Для одних богохульство Ла Барра казалось воплощением нечестия, для других – наказание за него олицетворяло чистую бесчеловечность и тиранию. Под конец, после рассмотрения дела Апелляционным судом Парижа, этот вопрос оказался в центре внимания интеллектуальной общественности столицы. И это также означало, что в дело вмешался Вольтер, некоронованный король французского Просвещения. Будучи автором недавно опубликованного «Карманного философского словаря», он чувствовал себя задетым лично. Только что он успешно публично разоблачил скандальный судебный случай и заставил его пересмотреть, став, таким образом, образцом интеллектуала, вовлеченного в общественную жизнь[735]
. В 1761 году в Тулузе купец Жан Калас вместе с его семьей был арестован как убийца собственного сына. Последний, по всей видимости, покончил жизнь самоубийством. Однако суд и местная общественность состряпали из этого дела протестантский заговор: сын, отпрыск протестантской семьи, хотел перейти в католичество, а затем был убит своей семьей. В то время как убитый был выставлен католическим мучеником, его отец был публично казнен 10 марта 1762 года после судебного вердикта, вынесенного вопреки всем очевидным доказательствам.Чуть позже это дело дошло до сведения Вольтера. Он увидел в нем признак «ярости фанатизма»; казненный Калас, который умер как мученик, по свидетельству сопровождавших его католических капелланов, стал кровавым страстотерпцем Просвещения[736]
. Философ приложил все усилия, чтобы мобилизовать общественное мнение и добиться повторного суда: Вольтер устно и письменно активизировал свои связи при дворе и в ученом мире, поручил печатать документы о произошедшем, организовал меморандумы известных адвокатов против судебной ошибки в Тулузе и сам написал памфлет с критикой правосудия. Наконец, Вольтер пригласил оставшуюся без средств вдову Каласа в Париж и поручил ей выступать в парижских салонах. За несколько дней до окончательного оправдания Каласа 9 марта 1765 года философ написал в письме, напечатанном в виде памфлета: «Я знаю, с каким рвением фанатизм восстает против философии. Как бы он хотел убить двух ее дочерей – правду и толерантность – не меньше, чем Каласа». А после его оправдания Вольтер писал в эйфории: «Общественное мнение правит миром», – а просвещенные философы правят мнением народа[737].Дело Каласа – это парадигма потенциала общественного мнения и вовлеченного в общественную жизнь ученого, который превращается в интеллектуала, чье вмешательство меняет ход событий: «случай» с осужденным преступником стал «делом», в котором сам судебный аппарат оказался под общественным обвинением. Дело Каласа становится образцом для разоблачения других судебных скандалов, не в последнюю очередь дела ла Барра. Вольтер наблюдал за его развитием с середины июня 1766 года, в основном издалека, из своего поместья в Ферне под Женевой. Однако благодаря обширной переписке он был хорошо информирован. Уже 23 июня он написал письмо, в котором выразил надежду, что король помилует «юных безумцев» и передаст их на попечение родителей[738]

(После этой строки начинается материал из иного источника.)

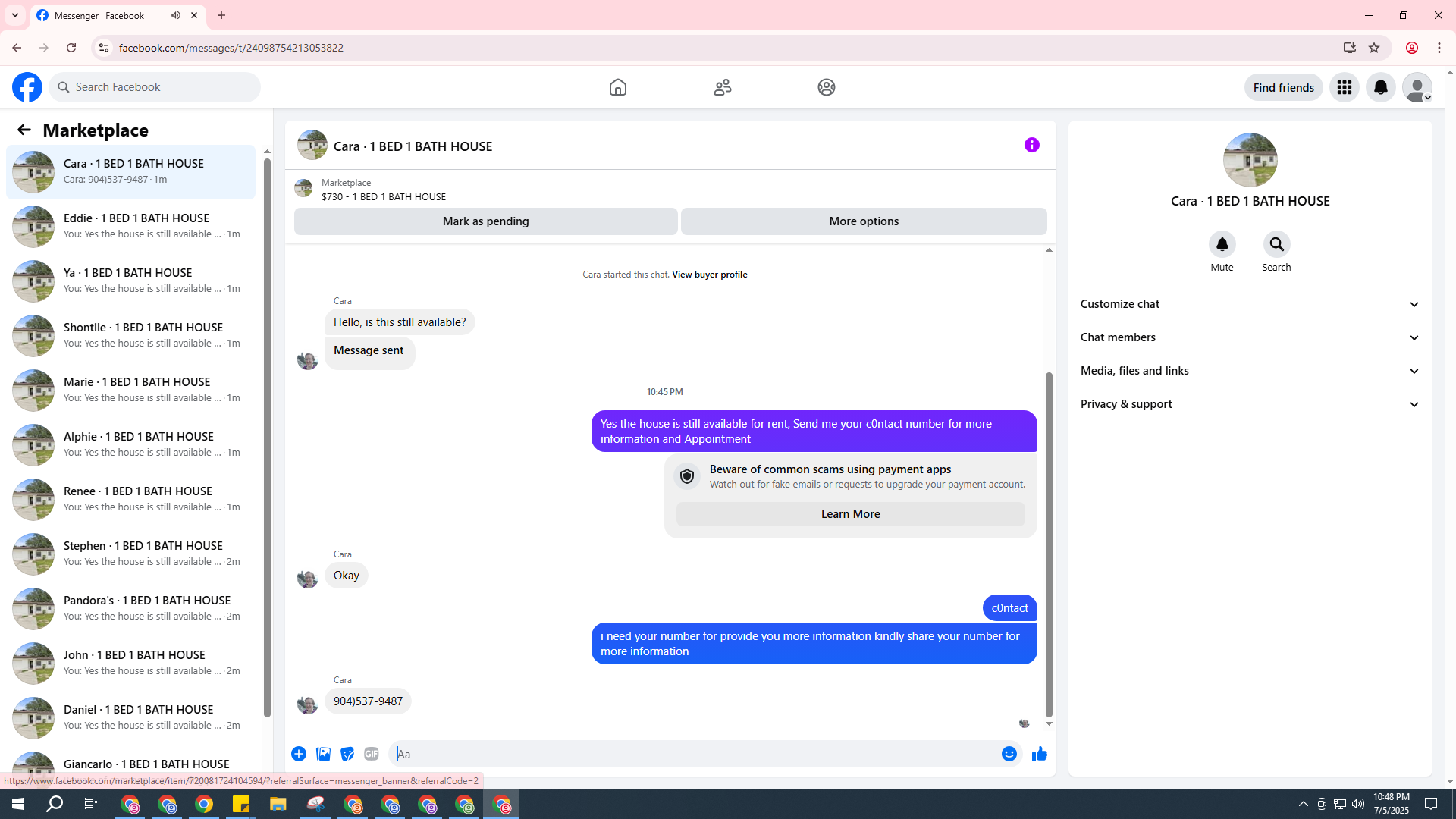The height and width of the screenshot is (819, 1456).
Task: Click Mark as pending button
Action: [x=485, y=221]
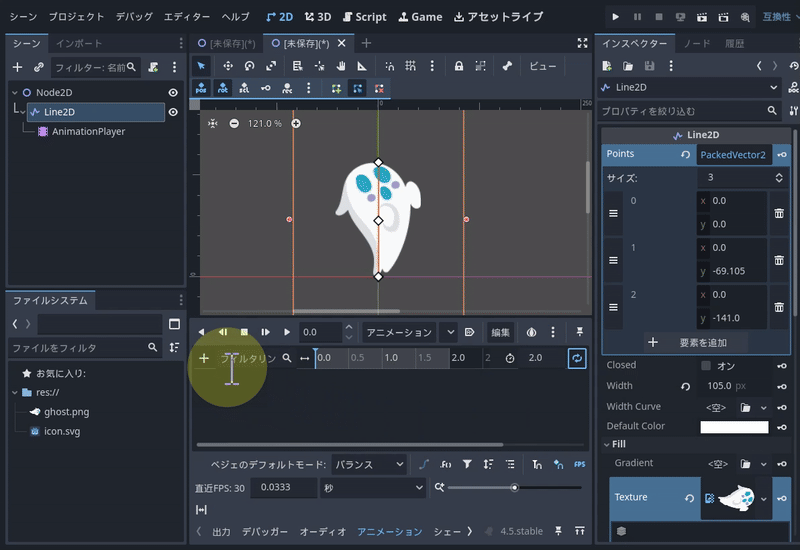Toggle animation loop mode button
The height and width of the screenshot is (550, 800).
576,358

. То, что этого не произошло и казнь была приведена в исполнение, усилило опасения Вольтера и его товарищей, что это дело может стать началом кампании властей против мыслителей Просвещения и их трудов.Через две недели после исполнения приговора философ перешел в открытую контратаку и также превратил судебное дело ла Барра в публичное и скандальное[739]
. Вольтер опубликовал под псевдонимом «Донесение о казни шевалье де ла Барра» («Relation de la Mort du Chevalier de la Barre»). Это было своего рода открытое письмо Чезаре Беккариа, знаменитому реформатору уголовного права, прославленному автору бестселлеров, в которых он излагал свое видение уголовного права, строго ориентированного на руководящие принципы гуманности и разума. Беккариа отвергал пытки как средство установления истины и призывал к тому, чтобы наказания были соразмерны преступлению и цели санкций. Рассматривая дело ла Барра, Вольтер обвинил судебную власть в нарушении именно этих принципов. Поступок молодых людей не причинил никакого физического вреда, это было чистое преступление против господствующего мнения. Это ни в коем случае не должно было наказываться столь же строго, как, скажем, убийство.